Dataset entries:
==========

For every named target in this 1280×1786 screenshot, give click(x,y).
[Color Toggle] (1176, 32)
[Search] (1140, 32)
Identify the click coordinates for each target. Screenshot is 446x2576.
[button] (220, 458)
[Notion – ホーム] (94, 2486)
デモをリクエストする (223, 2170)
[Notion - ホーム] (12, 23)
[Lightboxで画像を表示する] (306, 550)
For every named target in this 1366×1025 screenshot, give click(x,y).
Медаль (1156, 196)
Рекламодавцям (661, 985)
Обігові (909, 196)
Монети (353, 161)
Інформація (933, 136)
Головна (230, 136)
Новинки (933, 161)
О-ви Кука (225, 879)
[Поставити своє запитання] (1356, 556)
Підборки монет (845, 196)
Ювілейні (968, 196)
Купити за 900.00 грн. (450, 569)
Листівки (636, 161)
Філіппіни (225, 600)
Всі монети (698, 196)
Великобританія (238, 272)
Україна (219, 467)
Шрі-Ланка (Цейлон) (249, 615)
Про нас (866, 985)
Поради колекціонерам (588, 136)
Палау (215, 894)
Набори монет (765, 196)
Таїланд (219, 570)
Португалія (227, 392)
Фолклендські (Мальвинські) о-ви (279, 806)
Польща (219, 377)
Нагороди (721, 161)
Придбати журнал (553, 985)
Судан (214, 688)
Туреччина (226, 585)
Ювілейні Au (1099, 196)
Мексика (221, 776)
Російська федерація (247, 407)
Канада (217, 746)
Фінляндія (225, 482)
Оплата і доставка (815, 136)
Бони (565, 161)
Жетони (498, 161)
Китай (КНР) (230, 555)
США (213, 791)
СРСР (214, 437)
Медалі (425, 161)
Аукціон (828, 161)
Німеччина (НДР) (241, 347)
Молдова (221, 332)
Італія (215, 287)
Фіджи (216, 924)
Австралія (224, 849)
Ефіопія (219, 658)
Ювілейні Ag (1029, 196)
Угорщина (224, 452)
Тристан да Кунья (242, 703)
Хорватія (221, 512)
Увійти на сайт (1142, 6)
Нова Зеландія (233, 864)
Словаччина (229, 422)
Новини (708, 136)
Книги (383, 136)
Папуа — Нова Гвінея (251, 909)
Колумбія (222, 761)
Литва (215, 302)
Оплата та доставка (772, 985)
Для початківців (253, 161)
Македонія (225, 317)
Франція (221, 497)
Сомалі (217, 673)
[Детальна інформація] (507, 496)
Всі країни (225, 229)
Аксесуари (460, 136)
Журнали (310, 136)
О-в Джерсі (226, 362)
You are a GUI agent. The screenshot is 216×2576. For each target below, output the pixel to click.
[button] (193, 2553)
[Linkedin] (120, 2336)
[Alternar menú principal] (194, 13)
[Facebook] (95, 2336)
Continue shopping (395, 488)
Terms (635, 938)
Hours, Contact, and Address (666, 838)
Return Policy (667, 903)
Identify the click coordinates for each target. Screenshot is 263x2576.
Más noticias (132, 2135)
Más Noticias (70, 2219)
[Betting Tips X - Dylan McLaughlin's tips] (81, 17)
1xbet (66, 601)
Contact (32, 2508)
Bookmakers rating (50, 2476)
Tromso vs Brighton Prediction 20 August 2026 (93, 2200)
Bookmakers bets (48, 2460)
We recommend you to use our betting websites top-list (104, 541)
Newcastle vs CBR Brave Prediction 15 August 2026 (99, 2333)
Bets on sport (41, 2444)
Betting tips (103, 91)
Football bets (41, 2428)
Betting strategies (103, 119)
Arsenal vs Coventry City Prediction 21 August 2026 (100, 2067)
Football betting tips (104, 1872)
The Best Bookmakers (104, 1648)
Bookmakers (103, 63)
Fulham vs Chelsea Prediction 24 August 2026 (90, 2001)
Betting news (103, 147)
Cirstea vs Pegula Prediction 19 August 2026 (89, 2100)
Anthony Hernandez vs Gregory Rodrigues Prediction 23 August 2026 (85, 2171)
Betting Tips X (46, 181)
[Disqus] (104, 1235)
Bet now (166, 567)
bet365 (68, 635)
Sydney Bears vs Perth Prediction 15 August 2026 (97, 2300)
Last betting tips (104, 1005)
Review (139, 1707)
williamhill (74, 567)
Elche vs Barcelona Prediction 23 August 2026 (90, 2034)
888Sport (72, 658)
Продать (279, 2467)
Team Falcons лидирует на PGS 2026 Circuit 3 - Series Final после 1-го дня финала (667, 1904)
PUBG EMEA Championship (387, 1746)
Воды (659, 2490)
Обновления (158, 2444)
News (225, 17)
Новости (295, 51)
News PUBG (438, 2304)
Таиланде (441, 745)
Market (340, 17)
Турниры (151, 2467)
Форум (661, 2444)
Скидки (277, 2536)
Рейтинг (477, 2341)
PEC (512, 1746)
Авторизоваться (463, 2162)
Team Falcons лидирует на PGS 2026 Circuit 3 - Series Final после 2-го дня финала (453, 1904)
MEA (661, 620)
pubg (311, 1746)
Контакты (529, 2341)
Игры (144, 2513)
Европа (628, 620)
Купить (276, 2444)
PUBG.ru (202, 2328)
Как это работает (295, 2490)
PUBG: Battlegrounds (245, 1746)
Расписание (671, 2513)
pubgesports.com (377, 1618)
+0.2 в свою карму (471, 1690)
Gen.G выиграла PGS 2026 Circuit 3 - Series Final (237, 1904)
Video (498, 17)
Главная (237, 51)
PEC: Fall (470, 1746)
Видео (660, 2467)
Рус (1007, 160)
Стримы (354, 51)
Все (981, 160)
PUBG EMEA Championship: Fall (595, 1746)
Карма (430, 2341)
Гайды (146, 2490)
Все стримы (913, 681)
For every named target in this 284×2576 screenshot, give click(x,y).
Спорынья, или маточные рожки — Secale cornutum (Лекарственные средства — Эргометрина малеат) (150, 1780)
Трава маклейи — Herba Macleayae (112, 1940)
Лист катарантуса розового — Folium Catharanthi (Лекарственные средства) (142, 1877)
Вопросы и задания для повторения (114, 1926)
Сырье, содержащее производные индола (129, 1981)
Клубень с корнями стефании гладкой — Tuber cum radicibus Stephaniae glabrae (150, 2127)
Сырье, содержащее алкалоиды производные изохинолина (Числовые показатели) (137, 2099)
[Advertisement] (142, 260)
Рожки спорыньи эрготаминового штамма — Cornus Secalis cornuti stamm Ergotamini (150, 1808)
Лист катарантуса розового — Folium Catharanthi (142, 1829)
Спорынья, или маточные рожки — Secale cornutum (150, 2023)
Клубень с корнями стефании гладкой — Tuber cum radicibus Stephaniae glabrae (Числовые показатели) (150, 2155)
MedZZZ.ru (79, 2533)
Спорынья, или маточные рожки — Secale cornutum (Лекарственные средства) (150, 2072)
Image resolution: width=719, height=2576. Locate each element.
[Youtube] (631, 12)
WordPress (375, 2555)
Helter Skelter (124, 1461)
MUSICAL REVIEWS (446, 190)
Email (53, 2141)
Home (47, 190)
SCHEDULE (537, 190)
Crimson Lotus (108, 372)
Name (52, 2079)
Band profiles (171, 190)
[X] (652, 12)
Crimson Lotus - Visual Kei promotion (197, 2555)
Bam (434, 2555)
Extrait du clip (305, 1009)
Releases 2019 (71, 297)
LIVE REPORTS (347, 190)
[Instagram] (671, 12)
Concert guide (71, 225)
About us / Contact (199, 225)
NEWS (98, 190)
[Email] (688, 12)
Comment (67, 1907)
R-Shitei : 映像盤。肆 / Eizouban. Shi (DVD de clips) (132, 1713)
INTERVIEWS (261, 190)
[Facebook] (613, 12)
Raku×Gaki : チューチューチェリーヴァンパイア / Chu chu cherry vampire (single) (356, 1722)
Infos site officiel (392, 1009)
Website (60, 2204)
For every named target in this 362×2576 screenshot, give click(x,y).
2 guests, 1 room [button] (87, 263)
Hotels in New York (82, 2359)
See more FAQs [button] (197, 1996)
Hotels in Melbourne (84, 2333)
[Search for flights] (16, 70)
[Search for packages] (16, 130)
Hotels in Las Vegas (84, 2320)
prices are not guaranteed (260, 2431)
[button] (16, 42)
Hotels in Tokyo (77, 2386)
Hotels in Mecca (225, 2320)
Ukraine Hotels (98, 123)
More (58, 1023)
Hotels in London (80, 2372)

==========

**Instructions for the task**
Your answer must be the line holding "[Instagram] (671, 12)" plus every later line to the end of the records, copied exactly.

**Answer to the problem**
[Instagram] (671, 12)
Concert guide (71, 225)
About us / Contact (199, 225)
NEWS (98, 190)
[Email] (688, 12)
Comment (67, 1907)
R-Shitei : 映像盤。肆 / Eizouban. Shi (DVD de clips) (132, 1713)
INTERVIEWS (261, 190)
[Facebook] (613, 12)
Raku×Gaki : チューチューチェリーヴァンパイア / Chu chu cherry vampire (single) (356, 1722)
Infos site officiel (392, 1009)
Website (60, 2204)
For every named target in this 362×2576 screenshot, give click(x,y).
2 guests, 1 room [button] (87, 263)
Hotels in New York (82, 2359)
See more FAQs [button] (197, 1996)
Hotels in Melbourne (84, 2333)
[Search for flights] (16, 70)
[Search for packages] (16, 130)
Hotels in Las Vegas (84, 2320)
prices are not guaranteed (260, 2431)
[button] (16, 42)
Hotels in Tokyo (77, 2386)
Hotels in Mecca (225, 2320)
Ukraine Hotels (98, 123)
More (58, 1023)
Hotels in London (80, 2372)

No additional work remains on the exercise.